I have this sample code which generates the following warning (VS2008 compiler with SP1):

warning C4146: unary minus operator applied to unsigned type, result still unsigned

Code:

void f(int n)
{
}

int main()
{
    unsigned int n1 = 9;
    f(-n1);
}

But since function f is taking it's parameter as an int shouldn't this code compile without any warnings?

Answer 1

if x is of type unsigned int, then so is -x and it is virtually equivalent to 2n-x (where n is most likely 32). To avoid the warning and get correct behavior, cast to int:

f(-static_cast<int>(n));

I would recommend reading the "Expressions" chapter of the C++ standard. There you'll see that in the expression -x integral promotions take place on x, which means that almost anything gets promoted to int, but unsigned int is not.
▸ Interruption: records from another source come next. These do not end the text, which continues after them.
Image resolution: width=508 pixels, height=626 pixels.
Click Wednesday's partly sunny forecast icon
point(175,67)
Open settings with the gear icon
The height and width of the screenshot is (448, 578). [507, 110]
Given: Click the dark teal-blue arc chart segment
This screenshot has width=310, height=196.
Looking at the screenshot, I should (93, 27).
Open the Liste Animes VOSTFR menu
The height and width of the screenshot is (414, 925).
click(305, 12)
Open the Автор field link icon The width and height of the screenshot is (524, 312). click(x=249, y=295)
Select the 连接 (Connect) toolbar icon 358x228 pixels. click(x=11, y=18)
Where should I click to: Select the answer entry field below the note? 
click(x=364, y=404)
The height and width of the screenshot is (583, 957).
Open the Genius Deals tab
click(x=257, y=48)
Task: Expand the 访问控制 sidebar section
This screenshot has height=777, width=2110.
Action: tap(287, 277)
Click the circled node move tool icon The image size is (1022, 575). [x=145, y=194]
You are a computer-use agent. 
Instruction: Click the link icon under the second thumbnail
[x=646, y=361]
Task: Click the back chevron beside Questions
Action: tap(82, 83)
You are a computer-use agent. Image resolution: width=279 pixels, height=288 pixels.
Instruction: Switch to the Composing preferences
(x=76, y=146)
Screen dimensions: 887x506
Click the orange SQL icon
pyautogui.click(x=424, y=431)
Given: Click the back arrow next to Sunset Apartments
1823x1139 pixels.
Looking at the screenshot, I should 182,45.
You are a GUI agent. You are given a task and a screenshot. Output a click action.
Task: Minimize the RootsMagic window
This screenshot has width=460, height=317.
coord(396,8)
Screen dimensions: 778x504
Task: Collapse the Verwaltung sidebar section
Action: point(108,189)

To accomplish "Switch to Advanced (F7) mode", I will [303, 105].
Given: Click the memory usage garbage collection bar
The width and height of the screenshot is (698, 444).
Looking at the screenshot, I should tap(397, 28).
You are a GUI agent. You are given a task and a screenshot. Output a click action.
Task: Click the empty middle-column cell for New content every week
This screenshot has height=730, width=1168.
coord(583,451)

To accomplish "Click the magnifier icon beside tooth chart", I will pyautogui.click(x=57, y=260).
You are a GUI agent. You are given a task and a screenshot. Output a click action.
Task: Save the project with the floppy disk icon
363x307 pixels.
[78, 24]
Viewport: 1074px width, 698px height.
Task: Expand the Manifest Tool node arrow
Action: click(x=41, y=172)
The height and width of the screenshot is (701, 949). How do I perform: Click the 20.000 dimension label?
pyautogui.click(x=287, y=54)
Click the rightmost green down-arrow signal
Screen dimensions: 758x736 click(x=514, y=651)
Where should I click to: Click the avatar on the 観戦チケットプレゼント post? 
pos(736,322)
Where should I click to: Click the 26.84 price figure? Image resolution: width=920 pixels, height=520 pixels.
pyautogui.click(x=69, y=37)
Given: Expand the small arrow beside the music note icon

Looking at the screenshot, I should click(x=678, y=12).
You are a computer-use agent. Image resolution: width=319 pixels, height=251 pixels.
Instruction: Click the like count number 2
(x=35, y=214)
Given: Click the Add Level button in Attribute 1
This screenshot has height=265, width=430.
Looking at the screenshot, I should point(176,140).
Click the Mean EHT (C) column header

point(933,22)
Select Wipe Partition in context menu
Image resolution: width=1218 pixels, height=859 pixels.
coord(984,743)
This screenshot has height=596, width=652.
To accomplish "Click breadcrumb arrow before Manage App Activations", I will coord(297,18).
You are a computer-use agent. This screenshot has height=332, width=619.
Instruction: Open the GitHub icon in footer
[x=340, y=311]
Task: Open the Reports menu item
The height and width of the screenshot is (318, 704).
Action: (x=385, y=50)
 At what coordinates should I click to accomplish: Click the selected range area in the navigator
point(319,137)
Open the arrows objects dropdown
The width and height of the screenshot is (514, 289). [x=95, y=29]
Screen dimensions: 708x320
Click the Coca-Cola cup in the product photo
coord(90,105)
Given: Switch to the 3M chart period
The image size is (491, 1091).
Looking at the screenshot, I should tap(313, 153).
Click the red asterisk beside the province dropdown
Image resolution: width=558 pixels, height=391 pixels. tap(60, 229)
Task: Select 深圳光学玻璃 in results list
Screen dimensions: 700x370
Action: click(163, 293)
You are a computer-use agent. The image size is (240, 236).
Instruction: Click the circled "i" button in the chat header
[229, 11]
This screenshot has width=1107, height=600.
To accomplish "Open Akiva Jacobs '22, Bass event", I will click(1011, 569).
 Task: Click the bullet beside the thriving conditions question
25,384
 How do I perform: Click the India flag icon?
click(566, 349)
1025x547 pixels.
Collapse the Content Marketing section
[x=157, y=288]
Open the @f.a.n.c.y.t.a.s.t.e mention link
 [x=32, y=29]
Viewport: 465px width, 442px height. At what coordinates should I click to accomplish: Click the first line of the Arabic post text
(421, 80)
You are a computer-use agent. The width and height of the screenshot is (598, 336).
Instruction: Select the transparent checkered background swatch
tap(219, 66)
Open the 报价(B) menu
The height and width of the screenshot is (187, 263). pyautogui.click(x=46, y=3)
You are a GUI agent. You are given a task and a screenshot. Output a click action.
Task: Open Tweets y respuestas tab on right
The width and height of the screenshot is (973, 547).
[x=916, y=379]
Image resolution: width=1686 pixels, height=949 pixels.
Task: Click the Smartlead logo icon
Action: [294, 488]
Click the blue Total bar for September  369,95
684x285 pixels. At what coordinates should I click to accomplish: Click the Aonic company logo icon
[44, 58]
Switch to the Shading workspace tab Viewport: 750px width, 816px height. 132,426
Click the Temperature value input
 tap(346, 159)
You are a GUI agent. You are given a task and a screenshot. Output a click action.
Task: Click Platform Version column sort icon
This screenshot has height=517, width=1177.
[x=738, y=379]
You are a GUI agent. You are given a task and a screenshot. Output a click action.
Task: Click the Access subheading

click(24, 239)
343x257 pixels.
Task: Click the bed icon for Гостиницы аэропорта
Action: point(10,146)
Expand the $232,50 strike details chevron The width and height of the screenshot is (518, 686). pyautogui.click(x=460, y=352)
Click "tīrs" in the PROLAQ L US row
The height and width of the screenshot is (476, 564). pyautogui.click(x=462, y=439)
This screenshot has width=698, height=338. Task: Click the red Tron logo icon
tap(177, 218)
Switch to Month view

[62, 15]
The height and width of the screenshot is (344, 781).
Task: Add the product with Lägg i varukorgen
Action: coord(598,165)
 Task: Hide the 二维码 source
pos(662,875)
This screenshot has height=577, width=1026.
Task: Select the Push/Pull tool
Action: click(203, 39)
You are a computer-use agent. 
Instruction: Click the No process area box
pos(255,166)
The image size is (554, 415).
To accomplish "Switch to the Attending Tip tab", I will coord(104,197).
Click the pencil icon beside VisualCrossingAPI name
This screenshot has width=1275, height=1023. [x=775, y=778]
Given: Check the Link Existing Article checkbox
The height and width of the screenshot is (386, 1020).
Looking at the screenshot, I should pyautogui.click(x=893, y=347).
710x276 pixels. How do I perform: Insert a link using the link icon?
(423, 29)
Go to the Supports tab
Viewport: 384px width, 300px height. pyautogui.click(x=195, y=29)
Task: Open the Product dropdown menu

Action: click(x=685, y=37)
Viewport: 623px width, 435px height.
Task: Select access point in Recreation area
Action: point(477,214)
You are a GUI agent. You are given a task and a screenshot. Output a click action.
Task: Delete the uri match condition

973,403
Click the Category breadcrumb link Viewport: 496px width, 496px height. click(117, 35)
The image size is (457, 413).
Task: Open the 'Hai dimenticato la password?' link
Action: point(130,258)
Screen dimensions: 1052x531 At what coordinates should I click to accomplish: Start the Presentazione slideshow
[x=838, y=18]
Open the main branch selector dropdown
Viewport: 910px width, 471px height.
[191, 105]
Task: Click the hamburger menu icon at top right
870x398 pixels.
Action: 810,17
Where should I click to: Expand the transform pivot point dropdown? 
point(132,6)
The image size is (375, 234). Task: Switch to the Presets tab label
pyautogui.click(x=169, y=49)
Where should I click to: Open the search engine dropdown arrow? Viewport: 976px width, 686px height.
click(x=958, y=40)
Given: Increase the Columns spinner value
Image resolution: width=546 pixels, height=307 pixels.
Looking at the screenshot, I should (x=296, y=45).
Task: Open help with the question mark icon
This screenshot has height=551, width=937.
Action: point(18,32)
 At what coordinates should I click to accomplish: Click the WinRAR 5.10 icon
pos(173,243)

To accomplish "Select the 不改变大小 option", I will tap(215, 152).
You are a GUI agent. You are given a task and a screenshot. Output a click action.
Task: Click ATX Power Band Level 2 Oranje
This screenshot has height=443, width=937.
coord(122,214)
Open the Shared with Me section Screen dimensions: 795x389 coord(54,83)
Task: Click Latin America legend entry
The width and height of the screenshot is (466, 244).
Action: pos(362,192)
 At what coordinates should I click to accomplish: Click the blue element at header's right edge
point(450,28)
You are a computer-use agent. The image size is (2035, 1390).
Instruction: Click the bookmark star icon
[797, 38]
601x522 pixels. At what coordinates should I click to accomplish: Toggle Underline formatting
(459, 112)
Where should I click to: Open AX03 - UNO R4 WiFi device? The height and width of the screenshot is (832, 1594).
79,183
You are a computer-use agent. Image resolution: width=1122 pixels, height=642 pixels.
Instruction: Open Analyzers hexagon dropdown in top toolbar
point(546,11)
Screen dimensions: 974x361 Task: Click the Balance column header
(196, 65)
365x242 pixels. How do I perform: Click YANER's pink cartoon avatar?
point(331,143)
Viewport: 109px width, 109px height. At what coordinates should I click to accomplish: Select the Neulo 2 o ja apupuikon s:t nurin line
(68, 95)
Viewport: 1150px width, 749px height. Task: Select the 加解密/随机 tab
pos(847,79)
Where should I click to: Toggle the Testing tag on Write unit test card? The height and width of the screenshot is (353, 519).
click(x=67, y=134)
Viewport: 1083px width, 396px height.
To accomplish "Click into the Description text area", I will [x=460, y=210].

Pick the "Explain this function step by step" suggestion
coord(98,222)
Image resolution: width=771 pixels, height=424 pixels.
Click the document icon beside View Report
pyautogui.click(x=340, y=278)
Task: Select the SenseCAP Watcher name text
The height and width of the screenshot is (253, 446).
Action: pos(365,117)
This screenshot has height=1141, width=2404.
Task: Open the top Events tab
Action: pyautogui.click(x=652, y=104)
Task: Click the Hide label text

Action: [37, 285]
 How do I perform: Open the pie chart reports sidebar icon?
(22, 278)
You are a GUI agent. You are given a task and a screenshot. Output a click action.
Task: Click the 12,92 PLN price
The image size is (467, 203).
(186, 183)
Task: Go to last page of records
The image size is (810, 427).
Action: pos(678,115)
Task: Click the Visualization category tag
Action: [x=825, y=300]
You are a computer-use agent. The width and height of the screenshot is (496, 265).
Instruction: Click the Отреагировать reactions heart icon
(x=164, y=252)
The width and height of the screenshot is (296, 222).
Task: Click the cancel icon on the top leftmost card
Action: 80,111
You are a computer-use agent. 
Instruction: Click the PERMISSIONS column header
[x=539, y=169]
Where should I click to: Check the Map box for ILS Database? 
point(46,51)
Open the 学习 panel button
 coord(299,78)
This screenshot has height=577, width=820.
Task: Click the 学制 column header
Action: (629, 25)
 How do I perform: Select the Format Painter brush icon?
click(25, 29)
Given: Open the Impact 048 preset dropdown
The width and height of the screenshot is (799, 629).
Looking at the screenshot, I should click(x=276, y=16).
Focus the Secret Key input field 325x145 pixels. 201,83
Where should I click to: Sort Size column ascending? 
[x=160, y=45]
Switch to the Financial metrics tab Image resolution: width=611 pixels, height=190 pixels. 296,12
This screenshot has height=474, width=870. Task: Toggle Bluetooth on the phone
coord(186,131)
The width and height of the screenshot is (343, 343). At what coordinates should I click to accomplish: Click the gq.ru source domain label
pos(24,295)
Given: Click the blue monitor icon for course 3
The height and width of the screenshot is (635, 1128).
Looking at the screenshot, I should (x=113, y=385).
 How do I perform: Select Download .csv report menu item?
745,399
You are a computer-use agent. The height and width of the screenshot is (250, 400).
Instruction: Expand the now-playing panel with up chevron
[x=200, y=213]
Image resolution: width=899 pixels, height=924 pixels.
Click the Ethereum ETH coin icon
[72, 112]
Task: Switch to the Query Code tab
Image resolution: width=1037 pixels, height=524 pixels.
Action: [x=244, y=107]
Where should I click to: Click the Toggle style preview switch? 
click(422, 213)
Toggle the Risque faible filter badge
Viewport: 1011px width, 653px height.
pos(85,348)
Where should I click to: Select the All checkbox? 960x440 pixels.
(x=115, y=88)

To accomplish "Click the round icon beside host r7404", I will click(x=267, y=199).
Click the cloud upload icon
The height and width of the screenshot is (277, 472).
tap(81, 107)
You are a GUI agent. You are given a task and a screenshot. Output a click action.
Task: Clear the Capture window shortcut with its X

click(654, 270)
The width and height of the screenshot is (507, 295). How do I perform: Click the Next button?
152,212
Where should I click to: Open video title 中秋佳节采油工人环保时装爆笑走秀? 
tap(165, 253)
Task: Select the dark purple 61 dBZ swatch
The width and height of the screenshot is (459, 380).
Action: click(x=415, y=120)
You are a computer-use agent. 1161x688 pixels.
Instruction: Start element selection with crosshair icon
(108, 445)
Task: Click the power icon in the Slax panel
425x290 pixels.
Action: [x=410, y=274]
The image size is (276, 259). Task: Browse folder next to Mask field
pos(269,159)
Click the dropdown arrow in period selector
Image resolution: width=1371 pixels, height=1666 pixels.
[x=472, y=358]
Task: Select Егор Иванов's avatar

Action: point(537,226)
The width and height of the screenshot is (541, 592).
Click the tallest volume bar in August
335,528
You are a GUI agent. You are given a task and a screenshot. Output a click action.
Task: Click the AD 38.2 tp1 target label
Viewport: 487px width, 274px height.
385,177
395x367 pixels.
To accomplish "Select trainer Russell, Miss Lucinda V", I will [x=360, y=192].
Look at this very interesting example:

template<class T>
void f(T x)
{
  //somehow print type info about x, e.g. cout << typeid(x).name() or something
}

int main()
{
  char x;
  f(x);
  f(+x);
  f(-x);
}

prints:

char
int 
int

But char -> int is an integral promotion, whereas unsigned int -> int is a conversion

Answer 2

Standard 5.3.1/7

The operand of the unary - operator shall have arithmetic or enumeration type and the result is the negation of its operand. Integral promotion is performed on integral or enumeration operands. The negative of an unsigned quantity is computed by subtracting its value from 2n, where n is the number of bits in the promoted operand. The type of the result is the type of the promoted operand.

And the paragraph on Integral Promotion 4.5/1

An rvalue of type char, signed char, unsigned char, short int, or unsigned short int can be converted to an rvalue of type int if int can represent all the values of the source type; otherwise, the source rvalue can be converted to an rvalue of type unsigned int.

i.e. an unsigned int will not be promoted to an int.